**WHAT THE TASK ASKS**
Can you quote all of the material below verbatim, line for line?

[Stored data]

########################################

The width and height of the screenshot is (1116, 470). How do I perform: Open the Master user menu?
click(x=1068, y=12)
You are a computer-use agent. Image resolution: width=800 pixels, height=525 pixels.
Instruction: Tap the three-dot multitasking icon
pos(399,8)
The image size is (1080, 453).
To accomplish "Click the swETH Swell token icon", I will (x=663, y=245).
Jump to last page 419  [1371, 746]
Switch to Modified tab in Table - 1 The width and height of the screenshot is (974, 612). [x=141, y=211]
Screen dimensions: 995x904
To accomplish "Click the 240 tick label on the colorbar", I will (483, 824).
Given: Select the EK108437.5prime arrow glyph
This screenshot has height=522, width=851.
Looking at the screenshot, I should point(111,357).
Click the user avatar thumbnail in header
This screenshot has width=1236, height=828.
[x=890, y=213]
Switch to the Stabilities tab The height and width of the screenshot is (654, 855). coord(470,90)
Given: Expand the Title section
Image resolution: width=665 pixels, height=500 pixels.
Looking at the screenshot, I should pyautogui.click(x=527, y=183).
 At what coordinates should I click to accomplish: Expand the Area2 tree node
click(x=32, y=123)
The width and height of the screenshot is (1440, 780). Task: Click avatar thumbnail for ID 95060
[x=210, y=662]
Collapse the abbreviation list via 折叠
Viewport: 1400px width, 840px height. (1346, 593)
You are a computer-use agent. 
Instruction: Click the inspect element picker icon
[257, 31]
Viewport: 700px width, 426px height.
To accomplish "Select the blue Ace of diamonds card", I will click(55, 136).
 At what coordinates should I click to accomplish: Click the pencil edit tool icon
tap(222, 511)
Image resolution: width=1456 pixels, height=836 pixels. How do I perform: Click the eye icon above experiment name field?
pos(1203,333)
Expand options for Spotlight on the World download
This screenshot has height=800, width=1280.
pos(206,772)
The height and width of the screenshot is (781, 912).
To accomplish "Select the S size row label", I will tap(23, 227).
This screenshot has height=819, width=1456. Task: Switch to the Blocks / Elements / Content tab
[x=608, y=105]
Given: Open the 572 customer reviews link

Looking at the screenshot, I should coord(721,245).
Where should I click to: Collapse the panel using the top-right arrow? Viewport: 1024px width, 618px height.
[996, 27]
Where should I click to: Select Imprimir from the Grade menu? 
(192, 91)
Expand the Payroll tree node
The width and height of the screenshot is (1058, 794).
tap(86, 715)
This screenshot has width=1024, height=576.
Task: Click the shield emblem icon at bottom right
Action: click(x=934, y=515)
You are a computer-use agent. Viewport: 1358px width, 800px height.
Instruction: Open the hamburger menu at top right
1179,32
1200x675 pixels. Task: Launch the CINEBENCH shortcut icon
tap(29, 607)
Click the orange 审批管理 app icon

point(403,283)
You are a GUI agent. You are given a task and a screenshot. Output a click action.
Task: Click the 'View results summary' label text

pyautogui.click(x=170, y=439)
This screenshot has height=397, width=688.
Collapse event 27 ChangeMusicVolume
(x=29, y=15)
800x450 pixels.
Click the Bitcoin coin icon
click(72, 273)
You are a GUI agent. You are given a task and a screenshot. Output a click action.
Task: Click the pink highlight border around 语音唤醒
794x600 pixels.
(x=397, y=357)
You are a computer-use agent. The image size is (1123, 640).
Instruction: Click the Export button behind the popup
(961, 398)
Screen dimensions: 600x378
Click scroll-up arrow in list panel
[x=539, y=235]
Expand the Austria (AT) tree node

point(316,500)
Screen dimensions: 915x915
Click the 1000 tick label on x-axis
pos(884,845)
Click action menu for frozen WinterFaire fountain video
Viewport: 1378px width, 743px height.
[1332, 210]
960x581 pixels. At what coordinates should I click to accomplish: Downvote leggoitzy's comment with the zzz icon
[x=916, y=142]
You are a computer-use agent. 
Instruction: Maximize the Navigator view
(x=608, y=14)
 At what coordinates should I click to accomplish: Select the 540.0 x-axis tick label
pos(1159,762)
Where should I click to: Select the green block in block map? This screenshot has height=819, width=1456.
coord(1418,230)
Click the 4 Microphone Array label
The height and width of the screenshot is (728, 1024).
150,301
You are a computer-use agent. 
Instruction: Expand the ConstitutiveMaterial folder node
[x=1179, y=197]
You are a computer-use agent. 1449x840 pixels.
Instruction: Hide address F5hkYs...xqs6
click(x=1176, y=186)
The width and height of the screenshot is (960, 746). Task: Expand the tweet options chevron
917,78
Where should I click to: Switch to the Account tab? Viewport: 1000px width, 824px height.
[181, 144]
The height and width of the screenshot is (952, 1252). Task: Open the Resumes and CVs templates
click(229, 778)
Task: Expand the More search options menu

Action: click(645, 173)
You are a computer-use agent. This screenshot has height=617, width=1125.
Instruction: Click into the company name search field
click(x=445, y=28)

########################################

**REPLY TO THE TASK**
The width and height of the screenshot is (1116, 470). How do I perform: Open the Master user menu?
click(x=1068, y=12)
You are a computer-use agent. Image resolution: width=800 pixels, height=525 pixels.
Instruction: Tap the three-dot multitasking icon
pos(399,8)
The image size is (1080, 453).
To accomplish "Click the swETH Swell token icon", I will (x=663, y=245).
Jump to last page 419  [1371, 746]
Switch to Modified tab in Table - 1 The width and height of the screenshot is (974, 612). [x=141, y=211]
Screen dimensions: 995x904
To accomplish "Click the 240 tick label on the colorbar", I will (483, 824).
Given: Select the EK108437.5prime arrow glyph
This screenshot has height=522, width=851.
Looking at the screenshot, I should point(111,357).
Click the user avatar thumbnail in header
This screenshot has width=1236, height=828.
[x=890, y=213]
Switch to the Stabilities tab The height and width of the screenshot is (654, 855). coord(470,90)
Given: Expand the Title section
Image resolution: width=665 pixels, height=500 pixels.
Looking at the screenshot, I should pyautogui.click(x=527, y=183).
 At what coordinates should I click to accomplish: Expand the Area2 tree node
click(x=32, y=123)
The width and height of the screenshot is (1440, 780). Task: Click avatar thumbnail for ID 95060
[x=210, y=662]
Collapse the abbreviation list via 折叠
Viewport: 1400px width, 840px height. (1346, 593)
You are a computer-use agent. 
Instruction: Click the inspect element picker icon
[257, 31]
Viewport: 700px width, 426px height.
To accomplish "Select the blue Ace of diamonds card", I will click(55, 136).
 At what coordinates should I click to accomplish: Click the pencil edit tool icon
tap(222, 511)
Image resolution: width=1456 pixels, height=836 pixels. How do I perform: Click the eye icon above experiment name field?
pos(1203,333)
Expand options for Spotlight on the World download
This screenshot has height=800, width=1280.
pos(206,772)
The height and width of the screenshot is (781, 912).
To accomplish "Select the S size row label", I will tap(23, 227).
This screenshot has height=819, width=1456. Task: Switch to the Blocks / Elements / Content tab
[x=608, y=105]
Given: Open the 572 customer reviews link

Looking at the screenshot, I should coord(721,245).
Where should I click to: Collapse the panel using the top-right arrow? Viewport: 1024px width, 618px height.
[996, 27]
Where should I click to: Select Imprimir from the Grade menu? 
(192, 91)
Expand the Payroll tree node
The width and height of the screenshot is (1058, 794).
tap(86, 715)
This screenshot has width=1024, height=576.
Task: Click the shield emblem icon at bottom right
Action: click(x=934, y=515)
You are a computer-use agent. Viewport: 1358px width, 800px height.
Instruction: Open the hamburger menu at top right
1179,32
1200x675 pixels. Task: Launch the CINEBENCH shortcut icon
tap(29, 607)
Click the orange 审批管理 app icon

point(403,283)
You are a GUI agent. You are given a task and a screenshot. Output a click action.
Task: Click the 'View results summary' label text

pyautogui.click(x=170, y=439)
This screenshot has height=397, width=688.
Collapse event 27 ChangeMusicVolume
(x=29, y=15)
800x450 pixels.
Click the Bitcoin coin icon
click(72, 273)
You are a GUI agent. You are given a task and a screenshot. Output a click action.
Task: Click the pink highlight border around 语音唤醒
794x600 pixels.
(x=397, y=357)
You are a computer-use agent. The image size is (1123, 640).
Instruction: Click the Export button behind the popup
(961, 398)
Screen dimensions: 600x378
Click scroll-up arrow in list panel
[x=539, y=235]
Expand the Austria (AT) tree node

point(316,500)
Screen dimensions: 915x915
Click the 1000 tick label on x-axis
pos(884,845)
Click action menu for frozen WinterFaire fountain video
Viewport: 1378px width, 743px height.
[1332, 210]
960x581 pixels. At what coordinates should I click to accomplish: Downvote leggoitzy's comment with the zzz icon
[x=916, y=142]
You are a computer-use agent. 
Instruction: Maximize the Navigator view
(x=608, y=14)
 At what coordinates should I click to accomplish: Select the 540.0 x-axis tick label
pos(1159,762)
Where should I click to: Select the green block in block map? This screenshot has height=819, width=1456.
coord(1418,230)
Click the 4 Microphone Array label
The height and width of the screenshot is (728, 1024).
150,301
You are a computer-use agent. 
Instruction: Expand the ConstitutiveMaterial folder node
[x=1179, y=197]
You are a computer-use agent. 1449x840 pixels.
Instruction: Hide address F5hkYs...xqs6
click(x=1176, y=186)
The width and height of the screenshot is (960, 746). Task: Expand the tweet options chevron
917,78
Where should I click to: Switch to the Account tab? Viewport: 1000px width, 824px height.
[181, 144]
The height and width of the screenshot is (952, 1252). Task: Open the Resumes and CVs templates
click(229, 778)
Task: Expand the More search options menu

Action: click(645, 173)
You are a computer-use agent. This screenshot has height=617, width=1125.
Instruction: Click into the company name search field
click(x=445, y=28)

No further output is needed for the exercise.